It’s not every day that the bomb squad detonates 191-pound ammunition from World War II outside of Neligh.
But almost more shocking than that is realizing the very large — and live – war relic had spent decades inside someone’s home in Antelope County — on the same block as other houses, families and children.
Equally as frightening is that the ammunition probably is not the only live relic in the area. And that’s exactly why the Nebraska State Patrol and Nebraska National Guard invited the Antelope County News to the detonation Wednesday.
“What we have here could kill a lot of people,” said Tech Sergeant Mike Gibson, pointing to ammunition being x-rayed outside of the Antelope County Sheriff’s Department. “That’s why we’re going to take this ammunition to a remote location, bury it, counter charge it and make it safely go away.”
Gibson and Trooper Gabriel Skalka both said they are called to detonations of old ammunition multiple times a year, and that the Antelope County resident made the right decision with this find by calling law enforcement.
While many people assume war relics are safe since they may be causally inside someone’s house, that may not be the case. Most people simply don’t realize the danger they are putting themselves and their neighbors in.
“Some of these items degrade as they age and become much more hazardous,” Skalka said. “It’s important not to just leave it sitting around. It needs be destroyed because it’s not safe. At a new state, it would be safer, but after it’s sat for 30 or 40 years, even by just tipping it over it could become less stable and detonate. And if there were a house fire, it would take a dangerous situation to an extremely dangerous situation.”
Skalka admitted that the ammunition found in Antelope County was the largest war relic he had ever seen in someone’s home. But it wasn’t the oldest. Earlier this year he assisted the National Guard EOD with a Civil War cannon ball detonation.

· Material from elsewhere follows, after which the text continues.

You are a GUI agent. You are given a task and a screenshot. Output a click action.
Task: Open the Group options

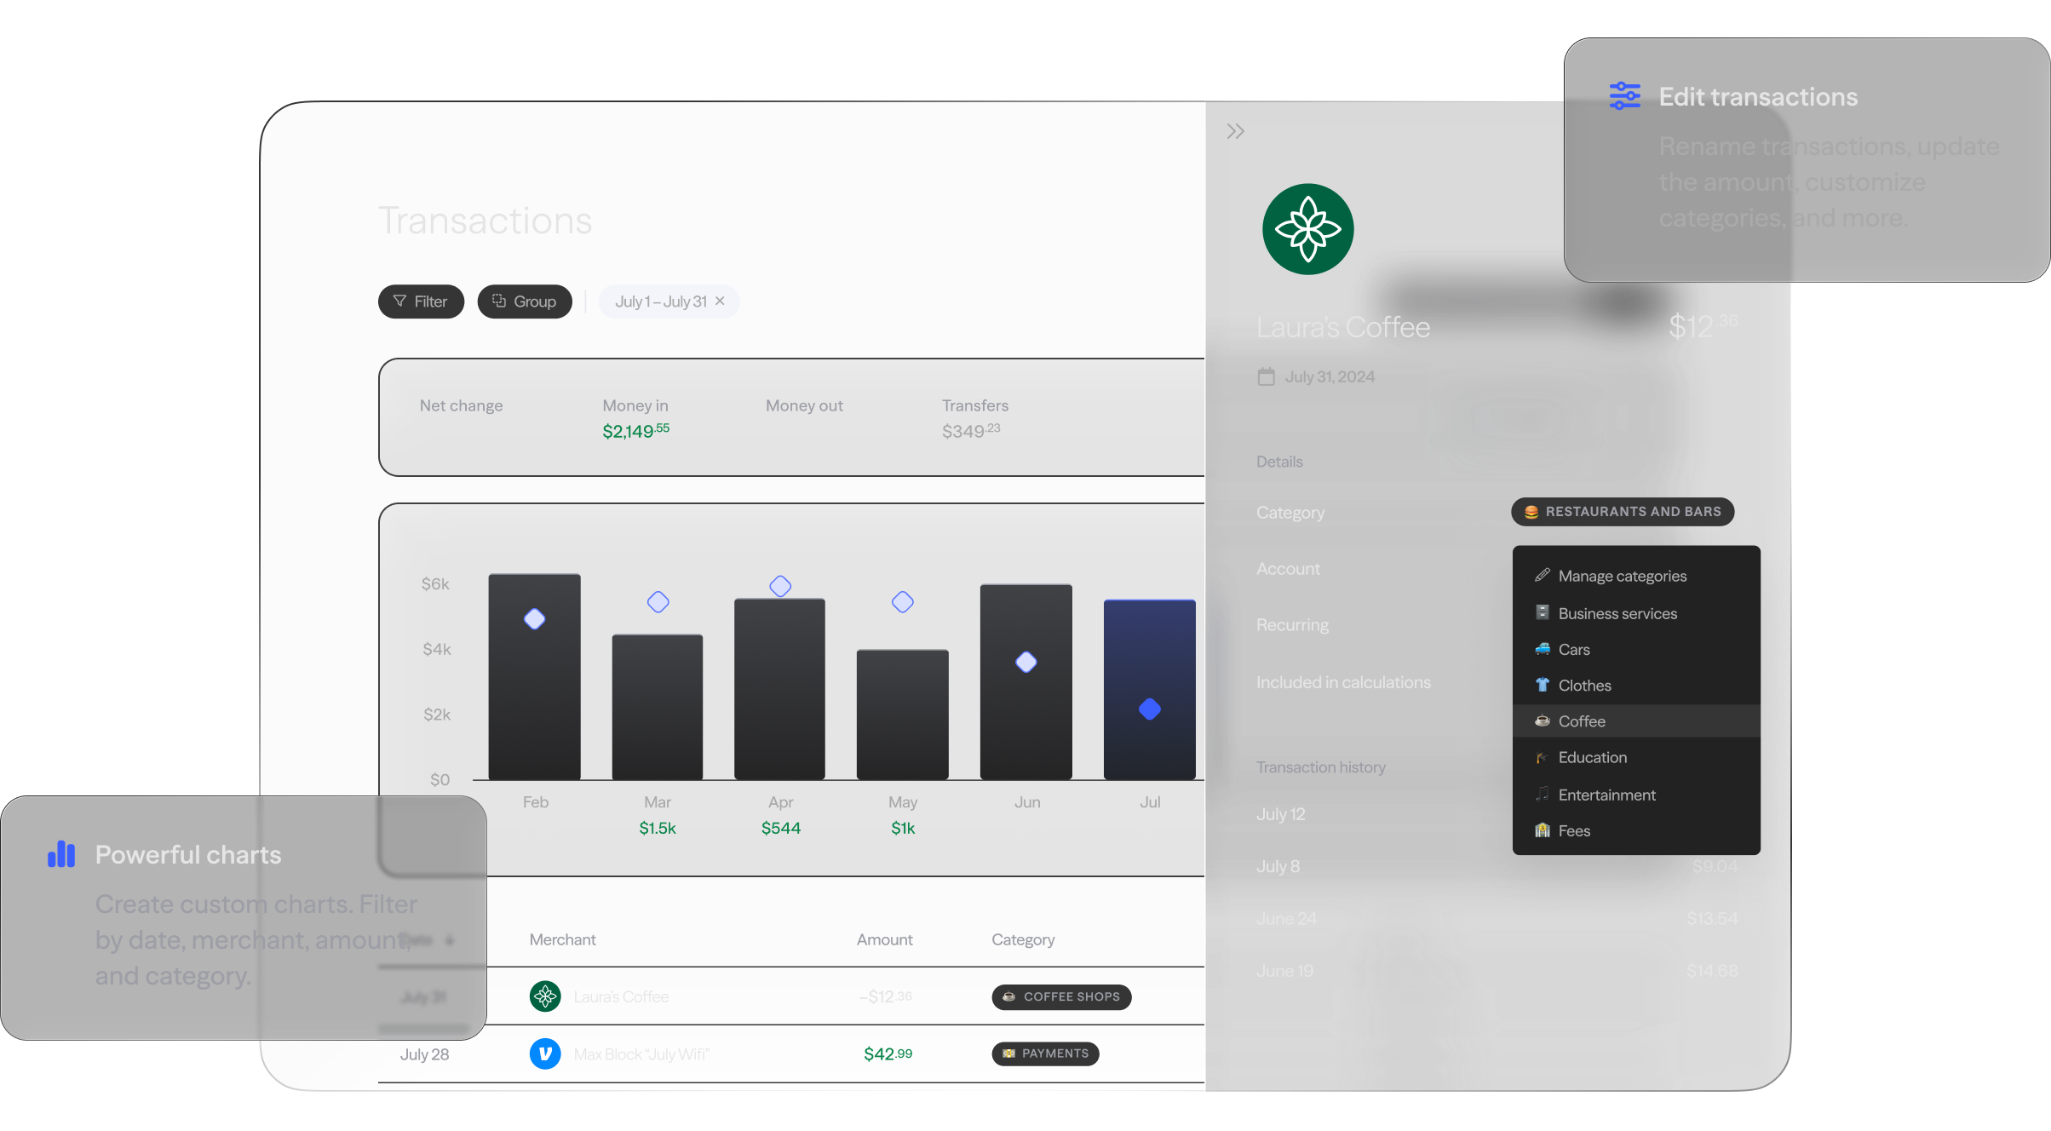524,301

An obvious question is how do items end up back in the U.S.? While specifics will never be known about an item from World War II, Gibson said that simply does not happen today.
“I don’t know how exactly things like this get here, but back in that time period, there wasn’t the accountability there is now,” Gibson said. “That’s why a lot of this stuff pops up across the state from that time period.”
After x-raying the ammunition last Wednesday, the bomb techs scouted a remote area southwest of Neligh with no one living inside a home within about a mile and a half. The Antelope County News watched some of the prep work for the detonation before moving to a secure location about 1,600 feet from the site.
Upon detonation, the explosion was seen a full second before the explosion was heard. The smoke was clearly visible high into the air and lingered for about 30 seconds. Once the all clear sounded, a large crater was visible, along with some fragments of the ammunition.
Afterward, Gibson reiterated the need to call authorities if any war relic is found by civilians. He said they need to be checked by authorities to determine if they are dangerous and properly disposed of if they are live.
“Do not touch it,” Gibson said firmly. “Call either the State Patrol or your local law enforcement.”